### READING TEXT
-=-=-
Looking to kick-start an investment portfolio, but don’t know where to start? A great way to lay the foundations for a diversified investment portfolio is by investing in exchange-traded funds (ETFs).
These financial instruments offer transparent, affordable, and liquid access to a wide range of assets, which can include stocks, bonds, commodities, and even cryptocurrencies.
By using ETFs as the core of a portfolio, investors can ensure a baseline level of diversification before they start dabbling with individual stock picks.
If you’re a beginner when it comes to ETF investing, then this guide is for you. You’ll learn all there is to know about how to buy ETFs in Canada in a step-by-step manner to set you up for success.
What is an ETF?
Exchange-traded funds (ETFs) are open-ended funds that pool the capital of investors to purchase a basket of various underlying securities. Shares of this basket then trade throughout the day on exchanges like stocks do.
Whereas the net asset value (NAV) of a mutual fund is only calculated once a day, ETF prices fluctuate throughout the day as investors buy and sell.1 On the back end, the ETF sponsor and authorized participant work together to ensure ETF shares can be created and redeemed as necessary.3
Now, ETFs come in many different types. There’s no official taxonomy of ETFs, but a good way to distinguish between them is based on their geography, asset class, and management style:
- Geography: This refers to the country that the ETF’s underlying assets originate from. For example, an ETF might hold Canadian bonds or Chinese stocks.
- Asset class: This refers to what type of assets the ETF holds – stocks, bonds, cash, commodities, cryptocurrencies, or even derivatives.
- Management style: This refers to the methodology by which the ETF picks, weights, and manages its underlying holdings. Passive ETFs track an external index like the S&P 500. Active ETFs use proprietary strategies to try and outperform a benchmark. “Smart Beta” or “Factor” ETFs fall in the middle and use pre-determined quantitative screeners to select stocks.
For example, consider the popular Vanguard S&P 500 Index ETF (TSX: VFV). This ETF would be classified as a U.S. (geography) equity (asset class) passive index (management style) ETF.
How to invest in ETFs in Canada
Investing in ETFs for the first time as a Canadian can seem overwhelming, but it doesn’t have to be. By following these steps, investors can ensure they do their due diligence and avoid making rash or irrational investment decisions.
1. Open a brokerage account
Because ETFs trade on exchanges like stocks do, the first step is to open a brokerage account. This can be a tax-free savings account (TFSA), registered retirement savings plan (RRSP), or taxable personal account.
Be sure to pick the one best suited to your personal finances and be aware of contribution limits. Our list of top brokerages in Canada is a good place to get some ideas on which broker is right for you.
-=-=-
### SUPPLIED MATERIAL
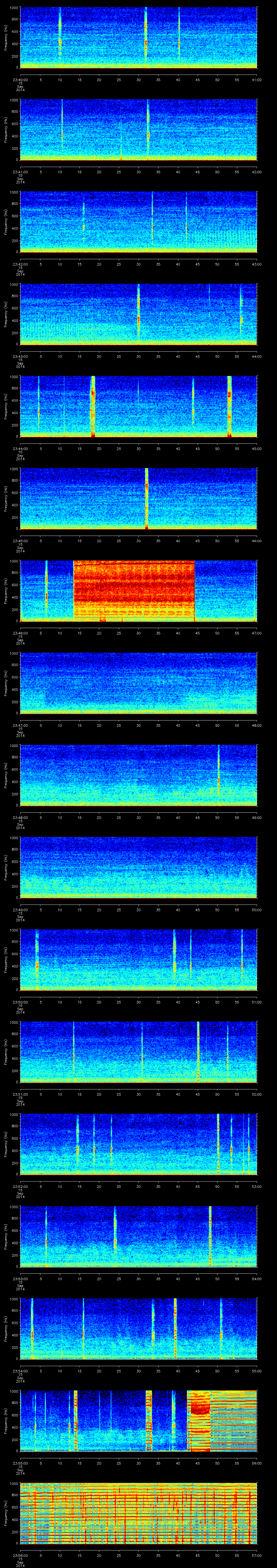The width and height of the screenshot is (277, 1568).
Task: Click the 39-second burst in the 23:54 spectrogram
Action: click(175, 1328)
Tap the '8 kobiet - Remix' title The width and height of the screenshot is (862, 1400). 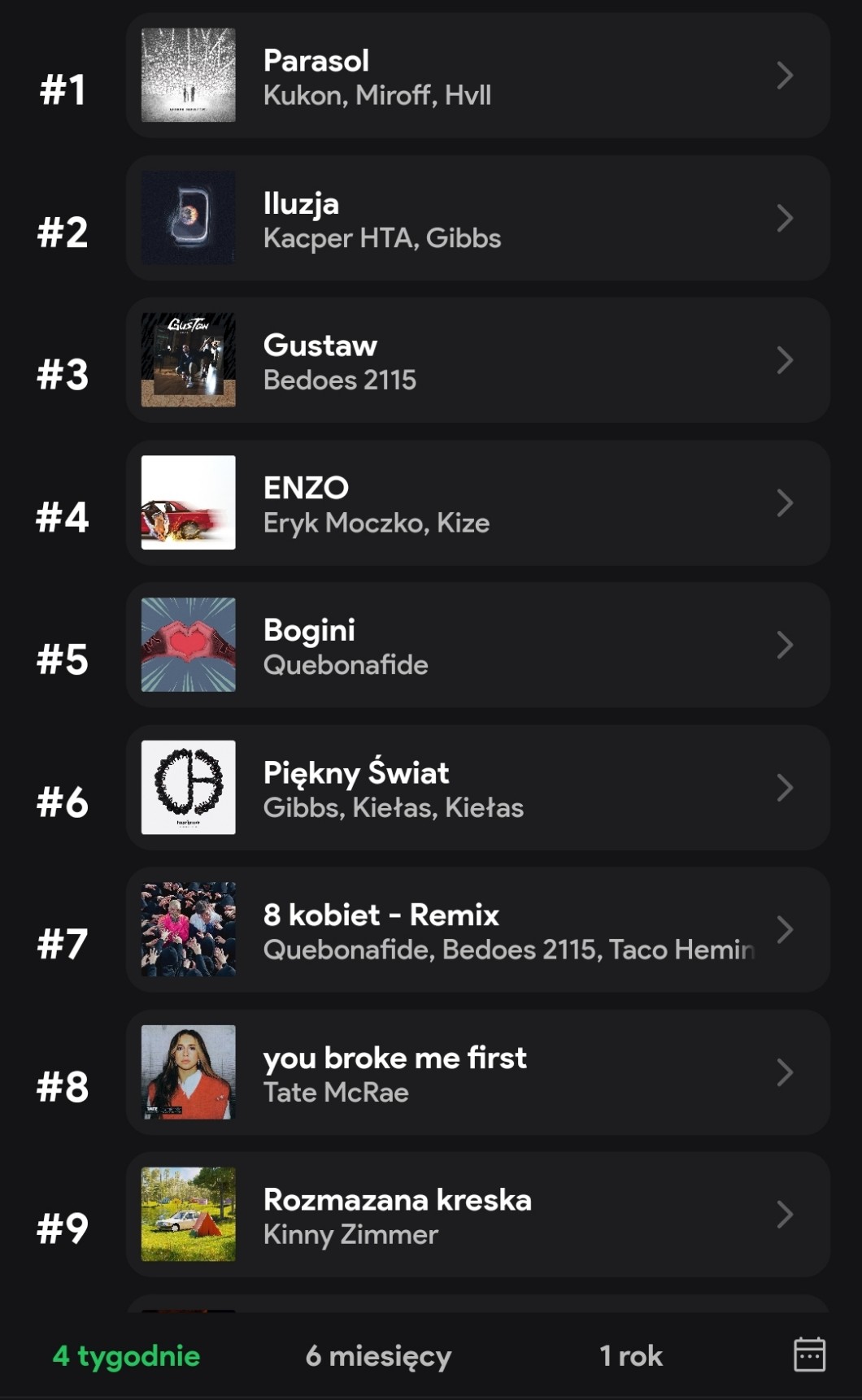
-=-=-
Reproduce the ETF guide word for word, beginning at the words "- Asset class: This" and stopping after "(management style) ETF.". Draw only on the ETF guide, not the data.

### REPLY
- Asset class: This refers to what type of assets the ETF holds – stocks, bonds, cash, commodities, cryptocurrencies, or even derivatives.
- Management style: This refers to the methodology by which the ETF picks, weights, and manages its underlying holdings. Passive ETFs track an external index like the S&P 500. Active ETFs use proprietary strategies to try and outperform a benchmark. “Smart Beta” or “Factor” ETFs fall in the middle and use pre-determined quantitative screeners to select stocks.
For example, consider the popular Vanguard S&P 500 Index ETF (TSX: VFV). This ETF would be classified as a U.S. (geography) equity (asset class) passive index (management style) ETF.